Dans ce contexte, le journaliste d’investigation apparaît comme un acteur essentiel de la transparence et du contrôle citoyen. Durant les six jours de formation, les participants sont appelés à approfondir plusieurs techniques indispensables à la conduite d’enquêtes journalistiques sur la corruption. Le programme prévoit notamment des sessions consacrées au cadre légal et institutionnel de la lutte contre la corruption, à l’analyse de la commande publique, à la méthodologie de l’enquête, à la collecte et à la vérification des faits ainsi qu’à la rédaction journalistique.
Une place importante est également accordée à l’Open Source Intelligence (OSINT), ces techniques permettant de rechercher, recouper et analyser des informations accessibles à partir de sources ouvertes. Pour les organisateurs, l’objectif est de permettre aux jeunes reporters de dépasser le simple traitement de l’actualité pour développer des enquêtes documentées, rigoureuses et susceptibles de révéler des faits d’intérêt public. Christophe Kouamé les a donc invités à profiter pleinement de cette opportunité obtenue avec le soutien de l’Agence française de développement (AFD), à travers Expertise France. « J’espère que vous serez exigeants envers vous-mêmes car enquêter avec vigueur, c’est déjà changer », a-t-il lancé aux participants.

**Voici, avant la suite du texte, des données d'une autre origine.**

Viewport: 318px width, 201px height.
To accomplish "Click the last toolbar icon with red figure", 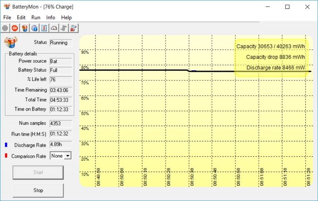I will coord(74,28).
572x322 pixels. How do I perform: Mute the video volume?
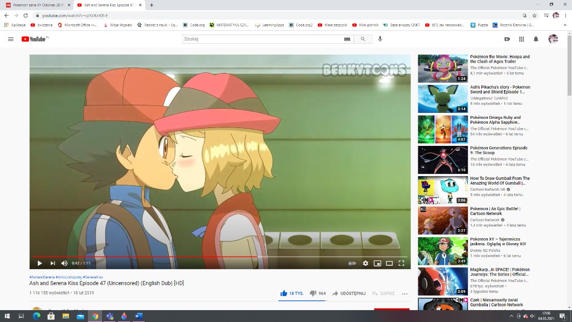click(x=64, y=263)
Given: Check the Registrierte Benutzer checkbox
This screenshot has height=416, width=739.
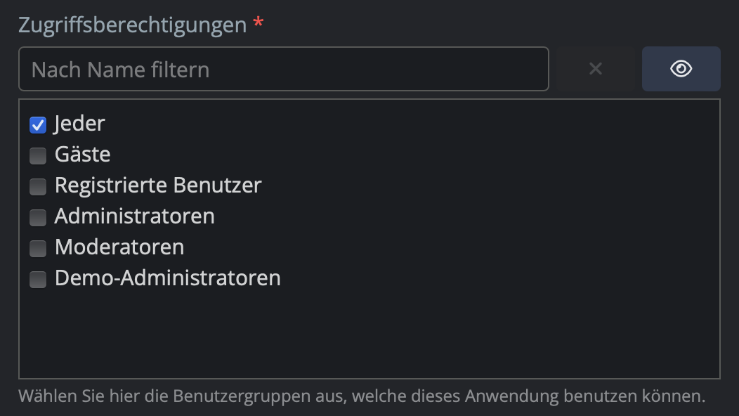Looking at the screenshot, I should point(38,187).
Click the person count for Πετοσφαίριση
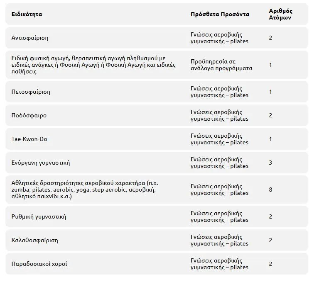 click(270, 92)
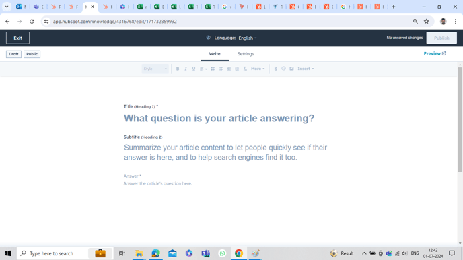This screenshot has width=463, height=260.
Task: Click the underline formatting icon
Action: (194, 69)
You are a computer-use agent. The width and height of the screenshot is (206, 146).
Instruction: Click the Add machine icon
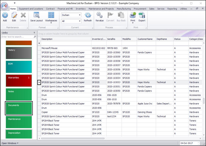[5, 15]
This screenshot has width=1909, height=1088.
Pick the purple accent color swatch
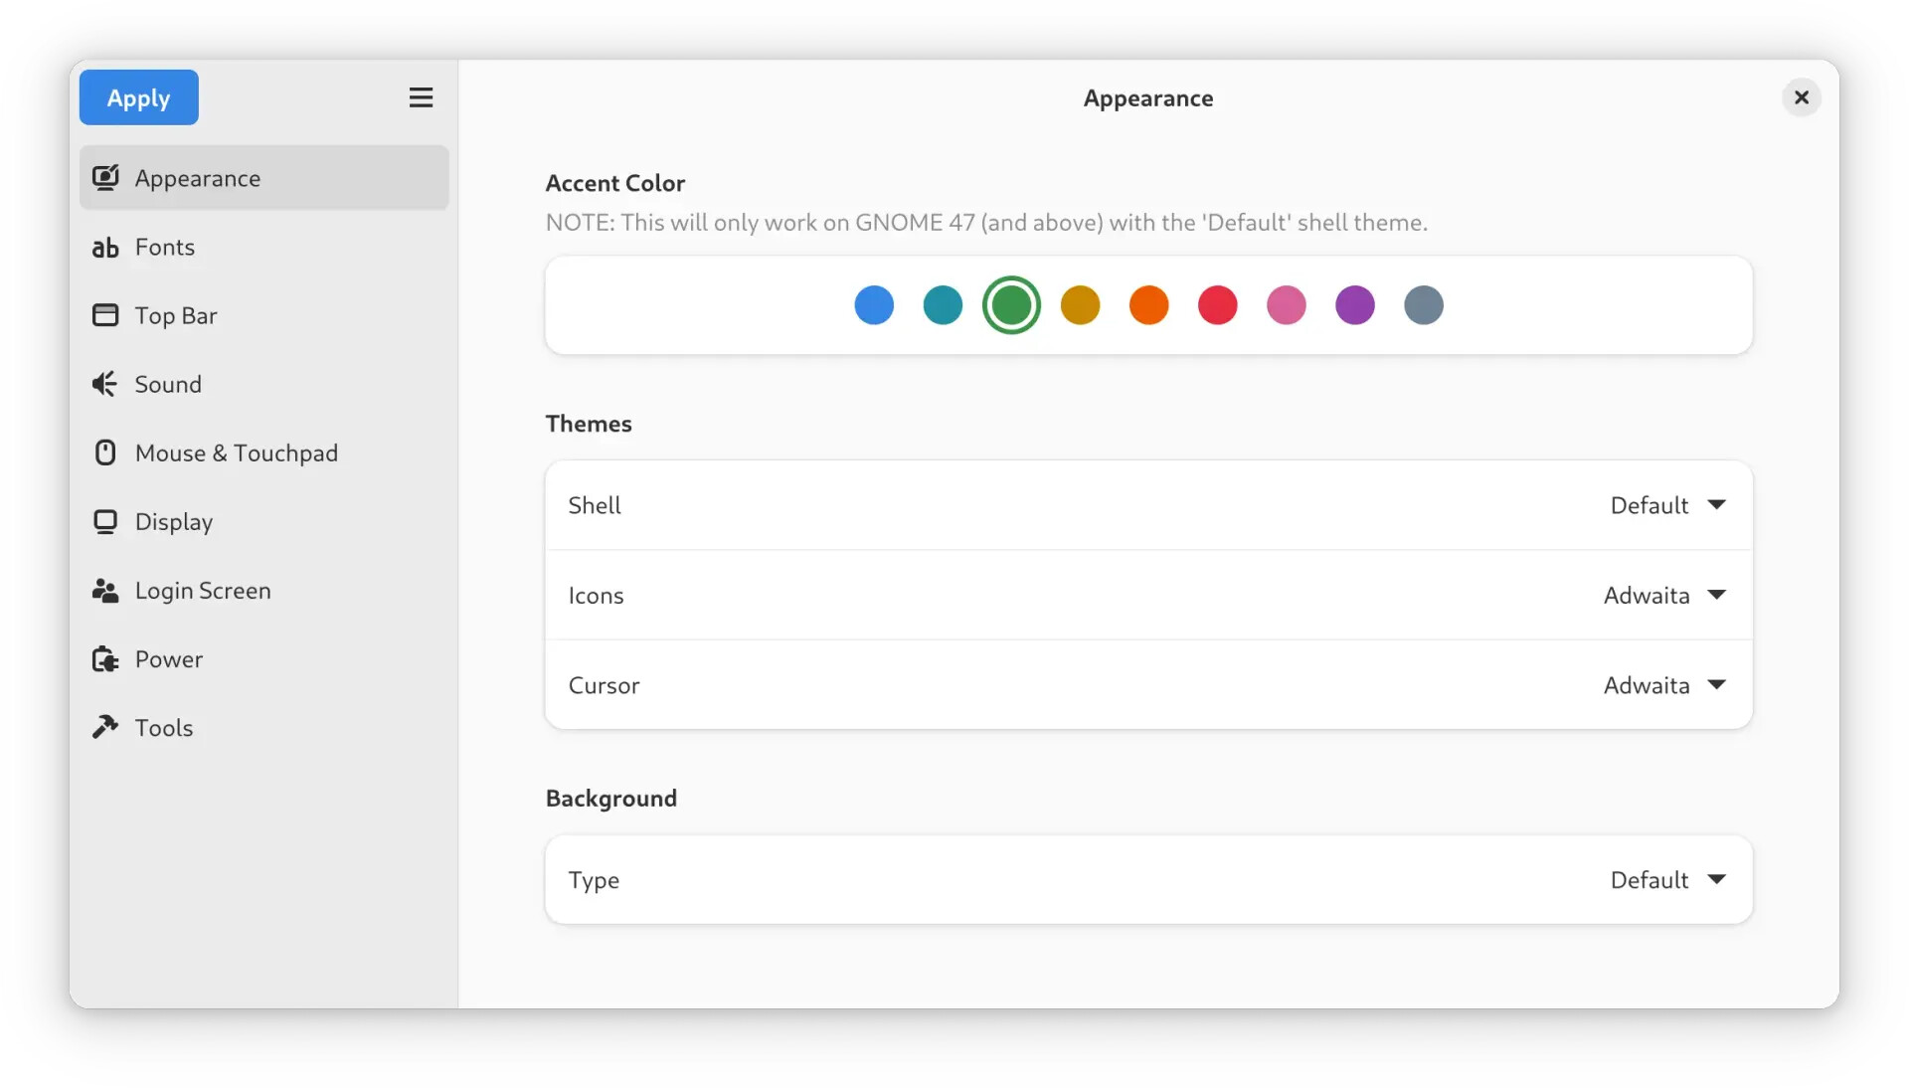point(1354,305)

En citant également le juriste américain Louis Brandeis et sa célèbre métaphore sur la lumière comme moyen de révéler les pratiques répréhensibles, le président de CIVIS a ainsi rappelé la responsabilité particulière de la presse dans la construction d’une société plus transparente.
À Yamoussoukro, l’enjeu de cette formation dépasse donc l’acquisition de nouvelles techniques journalistiques. Il s’agit aussi de renforcer une culture professionnelle dans laquelle la recherche des faits, leur vérification et la défense de l’intérêt public constituent des principes fondamentaux.